[Planet News] ATFE enforcement action strikes closer to home at QuickBurst

LAKE JACKSON, Texas USA -- The increasing regulatory pressure stemming from enforcement of explosives laws struck a little closer to home for
hobby rocketry enthusiasts this week with enforcement action taken by the Bureau of Alcohol, Tobacco, Firearms and Explosives against David Bachelder DBA QuickBurst.
At 8:30AM on Wednesday of this past week, Bachelder received a phone call from an agent of the ATFE wanting to set up an appointment for a visit that same day. Bachelder explained that he worked a full-time job and getting away on such short notice wasn't easily accomplished. The agent reluctantly agreed to a meeting at 9:00AM on Thursday.

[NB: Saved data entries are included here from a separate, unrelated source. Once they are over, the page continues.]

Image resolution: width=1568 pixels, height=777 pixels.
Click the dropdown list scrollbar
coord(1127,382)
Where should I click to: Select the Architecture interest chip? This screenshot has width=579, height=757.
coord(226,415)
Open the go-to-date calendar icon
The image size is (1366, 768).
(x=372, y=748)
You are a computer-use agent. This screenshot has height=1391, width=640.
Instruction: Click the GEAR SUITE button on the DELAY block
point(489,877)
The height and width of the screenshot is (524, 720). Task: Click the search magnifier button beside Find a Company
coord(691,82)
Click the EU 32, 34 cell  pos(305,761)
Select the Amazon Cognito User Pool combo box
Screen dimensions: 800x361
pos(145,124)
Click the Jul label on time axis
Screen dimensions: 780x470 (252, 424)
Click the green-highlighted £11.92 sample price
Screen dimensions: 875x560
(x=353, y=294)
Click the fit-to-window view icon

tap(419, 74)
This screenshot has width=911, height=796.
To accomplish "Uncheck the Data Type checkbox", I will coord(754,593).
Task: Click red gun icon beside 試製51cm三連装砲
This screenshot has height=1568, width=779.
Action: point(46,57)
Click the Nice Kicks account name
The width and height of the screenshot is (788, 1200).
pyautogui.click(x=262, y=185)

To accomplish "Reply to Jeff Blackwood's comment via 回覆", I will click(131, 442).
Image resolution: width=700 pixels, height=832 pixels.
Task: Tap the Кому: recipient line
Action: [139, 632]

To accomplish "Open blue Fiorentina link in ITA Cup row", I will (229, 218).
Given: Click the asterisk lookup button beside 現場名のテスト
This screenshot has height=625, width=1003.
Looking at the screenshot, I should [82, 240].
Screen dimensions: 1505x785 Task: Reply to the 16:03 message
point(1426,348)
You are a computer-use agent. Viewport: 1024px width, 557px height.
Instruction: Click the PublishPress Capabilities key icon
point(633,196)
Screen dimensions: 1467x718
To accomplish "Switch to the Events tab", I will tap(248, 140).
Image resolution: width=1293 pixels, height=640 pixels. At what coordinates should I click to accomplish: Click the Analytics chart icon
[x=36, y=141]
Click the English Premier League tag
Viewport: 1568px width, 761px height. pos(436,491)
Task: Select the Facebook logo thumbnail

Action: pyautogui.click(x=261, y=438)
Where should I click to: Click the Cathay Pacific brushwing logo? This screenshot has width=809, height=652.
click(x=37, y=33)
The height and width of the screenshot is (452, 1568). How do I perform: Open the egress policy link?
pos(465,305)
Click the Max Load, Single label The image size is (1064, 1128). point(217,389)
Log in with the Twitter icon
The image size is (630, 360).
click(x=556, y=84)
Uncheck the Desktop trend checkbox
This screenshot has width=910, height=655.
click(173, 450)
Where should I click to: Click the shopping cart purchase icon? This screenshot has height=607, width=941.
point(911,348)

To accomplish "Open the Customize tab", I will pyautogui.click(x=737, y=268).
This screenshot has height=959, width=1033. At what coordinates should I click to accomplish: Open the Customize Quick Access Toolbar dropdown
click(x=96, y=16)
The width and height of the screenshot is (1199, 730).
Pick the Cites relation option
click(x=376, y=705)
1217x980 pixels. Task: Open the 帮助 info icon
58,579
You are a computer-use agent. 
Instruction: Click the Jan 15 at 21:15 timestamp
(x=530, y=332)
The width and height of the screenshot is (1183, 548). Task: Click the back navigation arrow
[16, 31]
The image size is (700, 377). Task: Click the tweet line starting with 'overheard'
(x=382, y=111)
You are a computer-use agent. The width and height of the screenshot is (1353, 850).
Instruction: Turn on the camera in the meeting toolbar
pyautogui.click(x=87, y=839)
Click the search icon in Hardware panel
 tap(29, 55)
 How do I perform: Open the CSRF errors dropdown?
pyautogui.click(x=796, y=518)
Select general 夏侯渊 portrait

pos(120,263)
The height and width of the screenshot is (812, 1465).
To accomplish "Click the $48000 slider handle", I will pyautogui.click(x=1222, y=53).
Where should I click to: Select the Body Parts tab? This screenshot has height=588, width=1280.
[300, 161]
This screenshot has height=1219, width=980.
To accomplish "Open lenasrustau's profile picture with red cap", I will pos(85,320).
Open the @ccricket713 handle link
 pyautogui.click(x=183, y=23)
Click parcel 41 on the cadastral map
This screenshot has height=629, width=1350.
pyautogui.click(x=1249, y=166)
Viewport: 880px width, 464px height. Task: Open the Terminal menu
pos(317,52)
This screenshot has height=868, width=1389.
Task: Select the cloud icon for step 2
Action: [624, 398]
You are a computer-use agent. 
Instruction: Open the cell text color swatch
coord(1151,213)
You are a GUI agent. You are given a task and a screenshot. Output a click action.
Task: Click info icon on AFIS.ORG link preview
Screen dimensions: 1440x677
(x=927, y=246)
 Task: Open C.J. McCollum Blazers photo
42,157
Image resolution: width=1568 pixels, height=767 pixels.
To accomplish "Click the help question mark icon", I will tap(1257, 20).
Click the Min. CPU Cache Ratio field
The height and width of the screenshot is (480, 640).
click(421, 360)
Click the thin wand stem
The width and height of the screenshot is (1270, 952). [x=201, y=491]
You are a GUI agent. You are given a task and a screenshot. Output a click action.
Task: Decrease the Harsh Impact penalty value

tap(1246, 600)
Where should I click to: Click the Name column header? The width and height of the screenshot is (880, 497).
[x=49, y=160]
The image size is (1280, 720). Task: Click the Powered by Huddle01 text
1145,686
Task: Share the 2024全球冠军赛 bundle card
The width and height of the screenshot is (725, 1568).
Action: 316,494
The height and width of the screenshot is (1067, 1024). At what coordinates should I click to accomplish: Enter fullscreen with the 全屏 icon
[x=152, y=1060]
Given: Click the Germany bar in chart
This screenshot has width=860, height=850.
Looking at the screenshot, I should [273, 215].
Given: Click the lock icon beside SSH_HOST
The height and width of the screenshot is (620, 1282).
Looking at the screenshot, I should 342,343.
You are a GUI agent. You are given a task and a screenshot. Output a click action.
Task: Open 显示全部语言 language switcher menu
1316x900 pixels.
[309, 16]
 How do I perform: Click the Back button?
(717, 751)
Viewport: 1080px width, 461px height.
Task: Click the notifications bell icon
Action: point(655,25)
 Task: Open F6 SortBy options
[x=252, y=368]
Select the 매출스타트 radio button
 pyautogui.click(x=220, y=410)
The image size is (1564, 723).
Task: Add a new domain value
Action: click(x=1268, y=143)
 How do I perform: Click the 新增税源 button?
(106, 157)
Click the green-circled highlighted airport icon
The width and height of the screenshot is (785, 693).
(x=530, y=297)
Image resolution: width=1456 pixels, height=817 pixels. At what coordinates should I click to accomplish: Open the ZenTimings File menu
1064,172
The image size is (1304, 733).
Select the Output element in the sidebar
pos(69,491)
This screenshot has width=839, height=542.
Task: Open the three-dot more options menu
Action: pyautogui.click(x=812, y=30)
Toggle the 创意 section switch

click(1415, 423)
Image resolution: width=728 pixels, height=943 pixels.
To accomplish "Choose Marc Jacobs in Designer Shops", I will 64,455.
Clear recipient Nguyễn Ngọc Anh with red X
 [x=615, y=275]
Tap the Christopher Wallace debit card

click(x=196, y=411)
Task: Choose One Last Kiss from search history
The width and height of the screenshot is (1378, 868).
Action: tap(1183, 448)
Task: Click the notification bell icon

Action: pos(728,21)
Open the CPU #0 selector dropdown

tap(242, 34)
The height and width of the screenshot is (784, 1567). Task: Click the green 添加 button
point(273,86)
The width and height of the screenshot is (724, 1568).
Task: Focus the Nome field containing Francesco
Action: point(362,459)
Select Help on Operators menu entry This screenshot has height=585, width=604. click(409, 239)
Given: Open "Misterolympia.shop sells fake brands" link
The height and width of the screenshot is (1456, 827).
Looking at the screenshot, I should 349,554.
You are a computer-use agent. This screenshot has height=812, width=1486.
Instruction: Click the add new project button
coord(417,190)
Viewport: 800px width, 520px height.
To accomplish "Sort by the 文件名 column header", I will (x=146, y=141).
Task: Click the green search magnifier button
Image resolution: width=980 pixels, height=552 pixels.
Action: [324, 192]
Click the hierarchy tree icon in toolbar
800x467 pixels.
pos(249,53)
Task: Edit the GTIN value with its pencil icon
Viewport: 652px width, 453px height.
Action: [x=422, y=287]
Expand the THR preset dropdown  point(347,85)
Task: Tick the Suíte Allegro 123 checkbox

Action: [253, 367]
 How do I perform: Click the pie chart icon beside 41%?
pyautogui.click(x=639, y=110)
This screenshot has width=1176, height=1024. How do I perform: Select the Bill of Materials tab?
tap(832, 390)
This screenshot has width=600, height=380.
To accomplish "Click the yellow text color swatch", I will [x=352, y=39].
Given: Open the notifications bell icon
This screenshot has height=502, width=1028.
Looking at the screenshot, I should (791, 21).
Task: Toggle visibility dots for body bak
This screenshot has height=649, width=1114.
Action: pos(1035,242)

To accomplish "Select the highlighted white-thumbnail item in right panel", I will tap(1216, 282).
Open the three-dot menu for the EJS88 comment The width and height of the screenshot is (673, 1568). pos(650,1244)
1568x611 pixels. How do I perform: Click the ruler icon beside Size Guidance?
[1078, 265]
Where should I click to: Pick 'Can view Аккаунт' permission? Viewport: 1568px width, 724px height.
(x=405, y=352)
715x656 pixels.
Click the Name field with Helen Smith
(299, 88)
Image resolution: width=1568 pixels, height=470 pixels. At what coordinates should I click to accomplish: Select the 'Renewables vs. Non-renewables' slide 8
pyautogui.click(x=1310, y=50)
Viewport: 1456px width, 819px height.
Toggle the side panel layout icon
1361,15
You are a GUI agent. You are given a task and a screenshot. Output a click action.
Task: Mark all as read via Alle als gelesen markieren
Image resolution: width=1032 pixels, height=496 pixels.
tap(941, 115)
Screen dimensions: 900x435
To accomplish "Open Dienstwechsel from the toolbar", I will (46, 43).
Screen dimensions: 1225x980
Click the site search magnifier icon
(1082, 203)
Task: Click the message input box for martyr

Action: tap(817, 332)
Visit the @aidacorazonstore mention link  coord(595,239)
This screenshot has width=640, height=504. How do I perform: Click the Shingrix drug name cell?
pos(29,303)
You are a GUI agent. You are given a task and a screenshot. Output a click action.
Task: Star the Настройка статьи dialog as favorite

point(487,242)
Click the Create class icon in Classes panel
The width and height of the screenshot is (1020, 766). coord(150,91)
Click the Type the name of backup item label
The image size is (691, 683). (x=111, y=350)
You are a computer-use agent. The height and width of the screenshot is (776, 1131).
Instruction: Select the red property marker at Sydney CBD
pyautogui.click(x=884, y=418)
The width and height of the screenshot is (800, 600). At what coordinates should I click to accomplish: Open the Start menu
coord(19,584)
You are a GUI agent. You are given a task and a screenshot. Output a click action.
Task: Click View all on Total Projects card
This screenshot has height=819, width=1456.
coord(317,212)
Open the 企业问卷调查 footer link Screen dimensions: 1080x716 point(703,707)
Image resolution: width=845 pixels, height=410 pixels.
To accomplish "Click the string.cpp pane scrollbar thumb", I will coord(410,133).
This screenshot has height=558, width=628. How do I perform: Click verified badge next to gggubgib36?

Bachelder holds a Low Explosives Dealers Permit (LEDP) and assumed the appointment was his annual inspection, since he has never been inspected in the three years he has held the permit, which incidentally is up for renewal at the the end of September. As it turns out, the inspection was for a different reason all together.
Bachelder had been selling hobby rocketry igniters from his QuickBurst web site (http://www.quickburst.net <http://www.quickburst.net/ ) in addition to other hobby rocketry supplies primarily recovery supplies, which included deployment bags, recovery harnesses, electronic launch controls as well as other construction components. The ATFE, without revealing how it came to be aware, seemed to be very interested in his igniters and electric matches.
The QuickBurst igniters are electronic firing mechanisms similar to other two-wire igniters used throughout the hobby. They feature augmentation by various pyrogen mixtures that enhance their capability to light hard-to-start combinations in the field, ranging from low-current igniters for black powder motors to various sizes of enhanced igniters to light the variety of ammonium perchlorate composite propellants found in various sizes and classes of high power rocketry applications.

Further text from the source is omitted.